In this paper, we propose a novel approach for forecasting cryptocurrency portfolios, harnessing modified versions of the N-BEATS deep learning architecture, integrated with convolutional network layers, Transformer mechanisms, and the Mish activation function. Our thorough evaluation, featuring an extensive sample size exceeding 4 million portfolio test samples, shows these variations outperforming traditional and other deep learning forecasting methods across various metrics. Particularly noteworthy is our N-BEATS Perceiver model, a Transformer-based variation, which not only delivers superior forecast accuracy but also exhibits a robust risk profile with less downside.
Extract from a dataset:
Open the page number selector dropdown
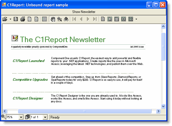This screenshot has height=126, width=172. pos(45,117)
Furthermore, the model performs exceptionally well under the TOPSIS method across a broad spectrum of portfolio evaluation parameters, making it a valuable asset for both portfolio selection and risk management in the dynamic cryptocurrency market.

Suggested Citation

  • Attilio Sbrana & Paulo André Lima de Castro, 2024. "N-BEATS Perceiver: A Novel Approach for Robust Cryptocurrency Portfolio Forecasting," Computational Economics, Springer;Society for Computational Economics, vol. 64(2), pages 1047-1081, August.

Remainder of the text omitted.